Your instructions: Word for word, output the data that follows.

Collected data entries:
○ ○ ○ ○

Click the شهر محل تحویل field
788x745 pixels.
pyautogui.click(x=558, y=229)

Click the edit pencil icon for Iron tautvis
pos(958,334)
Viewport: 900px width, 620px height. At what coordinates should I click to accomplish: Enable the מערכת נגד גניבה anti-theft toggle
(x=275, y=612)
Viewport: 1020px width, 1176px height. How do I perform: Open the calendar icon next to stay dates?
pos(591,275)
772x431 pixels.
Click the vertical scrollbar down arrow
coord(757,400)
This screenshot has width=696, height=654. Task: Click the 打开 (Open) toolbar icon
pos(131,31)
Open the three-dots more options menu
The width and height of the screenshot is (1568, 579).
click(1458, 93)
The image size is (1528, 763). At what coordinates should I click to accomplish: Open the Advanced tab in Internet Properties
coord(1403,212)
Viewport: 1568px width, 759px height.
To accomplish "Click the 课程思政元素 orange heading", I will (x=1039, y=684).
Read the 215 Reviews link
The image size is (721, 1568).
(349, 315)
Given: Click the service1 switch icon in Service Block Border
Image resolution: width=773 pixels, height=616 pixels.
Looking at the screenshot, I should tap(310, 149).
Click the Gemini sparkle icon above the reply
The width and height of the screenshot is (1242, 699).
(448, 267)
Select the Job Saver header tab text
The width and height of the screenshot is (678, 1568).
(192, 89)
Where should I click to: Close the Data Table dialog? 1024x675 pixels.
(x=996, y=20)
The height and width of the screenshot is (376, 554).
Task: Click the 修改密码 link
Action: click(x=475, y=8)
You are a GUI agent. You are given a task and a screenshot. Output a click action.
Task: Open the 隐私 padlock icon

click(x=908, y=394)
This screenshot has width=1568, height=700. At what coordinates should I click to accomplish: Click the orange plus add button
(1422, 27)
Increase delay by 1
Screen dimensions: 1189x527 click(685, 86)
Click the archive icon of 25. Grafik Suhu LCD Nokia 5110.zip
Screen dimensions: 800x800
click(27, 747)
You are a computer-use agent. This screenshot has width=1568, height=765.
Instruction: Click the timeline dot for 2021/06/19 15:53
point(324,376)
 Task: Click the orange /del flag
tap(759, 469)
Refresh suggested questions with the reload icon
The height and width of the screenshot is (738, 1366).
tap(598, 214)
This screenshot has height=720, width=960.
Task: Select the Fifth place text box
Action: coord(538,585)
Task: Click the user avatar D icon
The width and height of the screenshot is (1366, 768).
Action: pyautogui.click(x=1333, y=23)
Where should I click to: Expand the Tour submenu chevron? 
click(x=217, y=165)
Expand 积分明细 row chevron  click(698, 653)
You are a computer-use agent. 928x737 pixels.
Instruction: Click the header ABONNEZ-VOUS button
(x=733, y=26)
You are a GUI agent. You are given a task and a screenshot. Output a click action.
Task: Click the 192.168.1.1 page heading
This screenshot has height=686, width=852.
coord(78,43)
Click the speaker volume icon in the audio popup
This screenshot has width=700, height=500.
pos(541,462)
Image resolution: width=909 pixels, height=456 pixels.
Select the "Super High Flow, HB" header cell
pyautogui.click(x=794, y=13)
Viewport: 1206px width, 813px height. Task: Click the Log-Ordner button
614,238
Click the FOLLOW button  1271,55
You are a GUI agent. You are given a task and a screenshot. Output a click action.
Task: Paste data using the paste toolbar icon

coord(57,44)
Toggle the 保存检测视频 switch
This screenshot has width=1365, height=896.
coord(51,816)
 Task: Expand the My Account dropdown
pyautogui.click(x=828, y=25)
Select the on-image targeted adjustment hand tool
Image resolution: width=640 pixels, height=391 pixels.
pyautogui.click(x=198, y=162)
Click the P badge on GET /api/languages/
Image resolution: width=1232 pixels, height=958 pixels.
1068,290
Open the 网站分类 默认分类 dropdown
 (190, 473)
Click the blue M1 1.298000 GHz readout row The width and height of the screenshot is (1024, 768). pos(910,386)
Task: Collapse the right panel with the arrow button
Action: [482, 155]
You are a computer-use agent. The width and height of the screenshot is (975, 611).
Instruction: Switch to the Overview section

○ ○ ○ ○

Result for this exercise:
Click the شهر محل تحویل field
788x745 pixels.
pyautogui.click(x=558, y=229)

Click the edit pencil icon for Iron tautvis
pos(958,334)
Viewport: 900px width, 620px height. At what coordinates should I click to accomplish: Enable the מערכת נגד גניבה anti-theft toggle
(x=275, y=612)
Viewport: 1020px width, 1176px height. How do I perform: Open the calendar icon next to stay dates?
pos(591,275)
772x431 pixels.
Click the vertical scrollbar down arrow
coord(757,400)
This screenshot has width=696, height=654. Task: Click the 打开 (Open) toolbar icon
pos(131,31)
Open the three-dots more options menu
The width and height of the screenshot is (1568, 579).
click(1458, 93)
The image size is (1528, 763). At what coordinates should I click to accomplish: Open the Advanced tab in Internet Properties
coord(1403,212)
Viewport: 1568px width, 759px height.
To accomplish "Click the 课程思政元素 orange heading", I will (x=1039, y=684).
Read the 215 Reviews link
The image size is (721, 1568).
(349, 315)
Given: Click the service1 switch icon in Service Block Border
Image resolution: width=773 pixels, height=616 pixels.
Looking at the screenshot, I should tap(310, 149).
Click the Gemini sparkle icon above the reply
The width and height of the screenshot is (1242, 699).
(448, 267)
Select the Job Saver header tab text
The width and height of the screenshot is (678, 1568).
(192, 89)
Where should I click to: Close the Data Table dialog? 1024x675 pixels.
(x=996, y=20)
The height and width of the screenshot is (376, 554).
Task: Click the 修改密码 link
Action: click(x=475, y=8)
You are a GUI agent. You are given a task and a screenshot. Output a click action.
Task: Open the 隐私 padlock icon

click(x=908, y=394)
This screenshot has width=1568, height=700. At what coordinates should I click to accomplish: Click the orange plus add button
(1422, 27)
Increase delay by 1
Screen dimensions: 1189x527 click(685, 86)
Click the archive icon of 25. Grafik Suhu LCD Nokia 5110.zip
Screen dimensions: 800x800
click(27, 747)
You are a computer-use agent. This screenshot has width=1568, height=765.
Instruction: Click the timeline dot for 2021/06/19 15:53
point(324,376)
 Task: Click the orange /del flag
tap(759, 469)
Refresh suggested questions with the reload icon
The height and width of the screenshot is (738, 1366).
tap(598, 214)
This screenshot has height=720, width=960.
Task: Select the Fifth place text box
Action: coord(538,585)
Task: Click the user avatar D icon
The width and height of the screenshot is (1366, 768).
Action: pyautogui.click(x=1333, y=23)
Where should I click to: Expand the Tour submenu chevron? 
click(x=217, y=165)
Expand 积分明细 row chevron  click(698, 653)
You are a computer-use agent. 928x737 pixels.
Instruction: Click the header ABONNEZ-VOUS button
(x=733, y=26)
You are a GUI agent. You are given a task and a screenshot. Output a click action.
Task: Click the 192.168.1.1 page heading
This screenshot has height=686, width=852.
coord(78,43)
Click the speaker volume icon in the audio popup
This screenshot has width=700, height=500.
pos(541,462)
Image resolution: width=909 pixels, height=456 pixels.
Select the "Super High Flow, HB" header cell
pyautogui.click(x=794, y=13)
Viewport: 1206px width, 813px height. Task: Click the Log-Ordner button
614,238
Click the FOLLOW button  1271,55
You are a GUI agent. You are given a task and a screenshot. Output a click action.
Task: Paste data using the paste toolbar icon

coord(57,44)
Toggle the 保存检测视频 switch
This screenshot has width=1365, height=896.
coord(51,816)
 Task: Expand the My Account dropdown
pyautogui.click(x=828, y=25)
Select the on-image targeted adjustment hand tool
Image resolution: width=640 pixels, height=391 pixels.
pyautogui.click(x=198, y=162)
Click the P badge on GET /api/languages/
Image resolution: width=1232 pixels, height=958 pixels.
1068,290
Open the 网站分类 默认分类 dropdown
 (190, 473)
Click the blue M1 1.298000 GHz readout row The width and height of the screenshot is (1024, 768). pos(910,386)
Task: Collapse the right panel with the arrow button
Action: [482, 155]
You are a computer-use agent. The width and height of the screenshot is (975, 611).
Instruction: Switch to the Overview section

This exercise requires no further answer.